The low level of support for this position makes it difficult to say much about changes in support from year to year, since small sampling errors can have a big effect.
However, what we can say for sure is that Thatcher wanted very strongly to increase public support for her policy of cutting benefits, taxes and funding for public services and that she was completely unsuccessful.
In fact, although it might be down to errors in measurement, it would appear that fewer people believed that this was the right thing to do by the end of her time as Prime Minister than at the beginning of her premiership.
Politicians often want to convince the public on certain topics. However, in the case of the Iraq war and the Thatcherite approach to taxes and public spending, neither Blair nor Thatcher was able to persuade a large number of people to support their preferred policy.
If they were unable to convince the public on such core topics, why do we believe that they were able to convince the public that people claiming state benefits are ‘scroungers’? What is different about this case versus the two explored here?
There is certainly less support in Britain for the idea of redistribution of income through benefits. Here is a chart showing the percentage of Brits over time that would like to see more money redistributed from higher income households to lower income households.
You can see that however you word the question there has been a dramatic falling off in support for the idea that the state should be tacking money away from richer households and giving it to poorer households.
Contrast that chart with this one showing the percentage of Brits who believe that ordinary working people do not get their fair share of the nation’s wealth.
You can see that although over this period of time fewer and fewer people support the idea of the government redistributing money through taxes and benefits, a large majority continue to believe that ordinary working people do not get their fair share of the nation’s wealth.
This is why Ed Miliband has recently come out in support of the idea of pre-distribution in which wages are more evenly distributed in the first place.
Many political commentators believe that if only the Labour party would really swing behind the idea of increased redistribution of income through the tax and benefits system then public opinion would come round to this way of thinking.
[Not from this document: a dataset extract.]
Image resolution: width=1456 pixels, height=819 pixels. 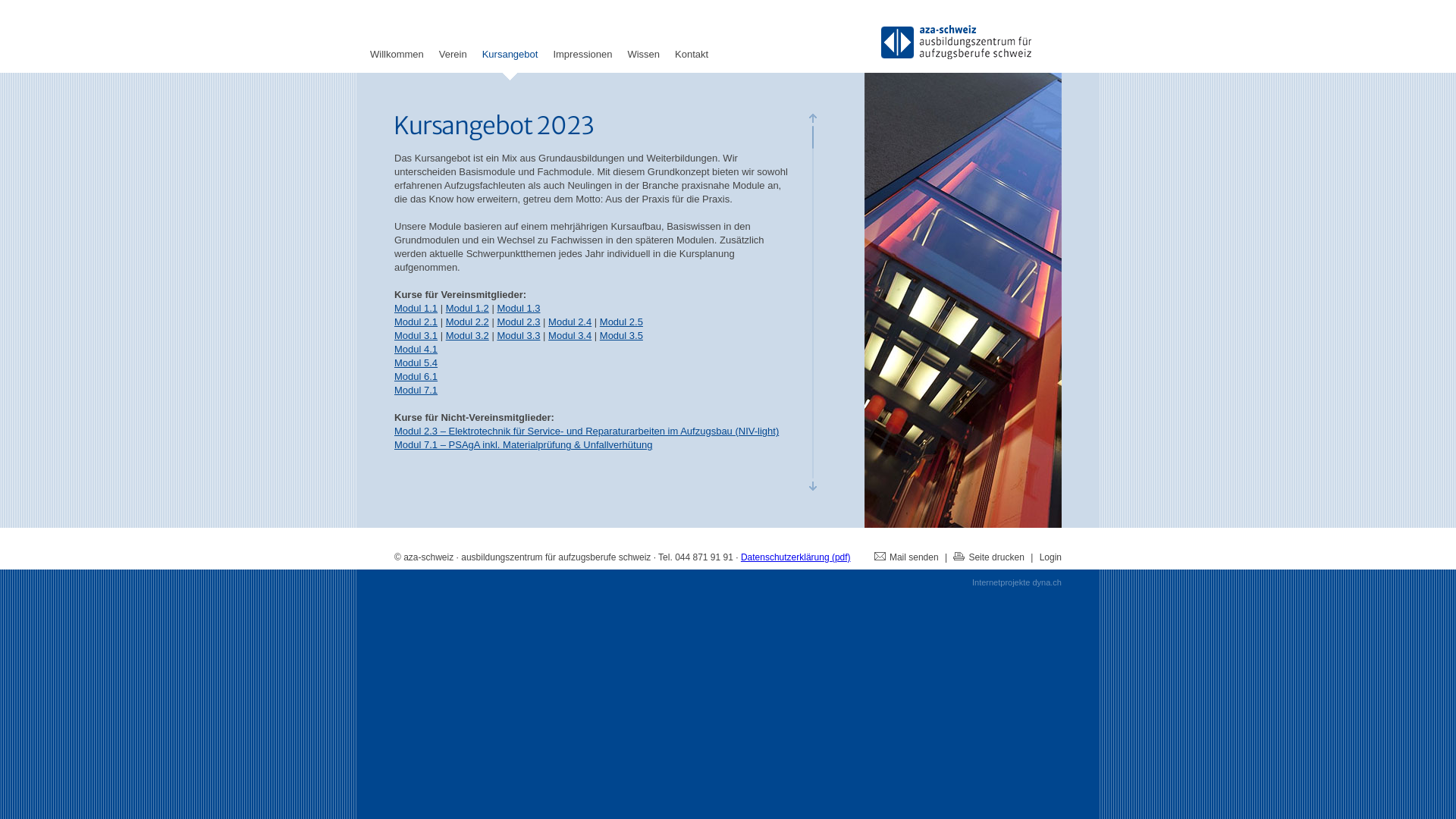 What do you see at coordinates (569, 321) in the screenshot?
I see `'Modul 2.4'` at bounding box center [569, 321].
This is possibly true. However, it is just as possible to imagine a scenario in which the Labour party came out strongly for increased taxes on the wealthy and increased benefits for the poor and this already unpopular position became less popular. Just as Blair failed to persuade people over Iraq and Thatcher failed to persuade people over shrinking the state perhaps Ed Miliband would fail to convince people on redistribution.
There is a deeper point here about equality too. It seems paradoxical to argue on the one hand that you want a more equal society and on the other to achieve this by ceasing power on the basis policies that most people oppose and wielding the power of the state in support of these policies, all in the hope that people will come round to your way of thinking.
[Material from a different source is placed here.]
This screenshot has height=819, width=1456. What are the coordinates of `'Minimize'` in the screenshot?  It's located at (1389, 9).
The very strength of democracy is that it is a system of government of the people, for the people, by the people, not a system of technocrats or ideologues who decide what is best for the people.
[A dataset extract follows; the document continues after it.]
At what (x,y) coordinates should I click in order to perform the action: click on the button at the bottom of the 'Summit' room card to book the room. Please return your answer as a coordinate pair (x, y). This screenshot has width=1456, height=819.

P.S. I am deeply in-debited for this blogpost to this excellent article about the effectiveness (or otherwise) of American Presidents.
P.P.S. You can find all the data I used to make the charts in this post in this spreadsheet or from polling report and the British Social Attitudes Survey
I always like the way you use data to inform your blogs, and challenge widely held beliefs – it sets them apart from those that just state opinions… it would also make your arguments stronger to use basic statistical analysis to say whether the changes in the data (in this case levels of public opinion) are statistically significant or not.
Thanks Ilana! Yes, I am trying to put more and more information into my posts, which I hope is interesting even if people don’t agree with my argument.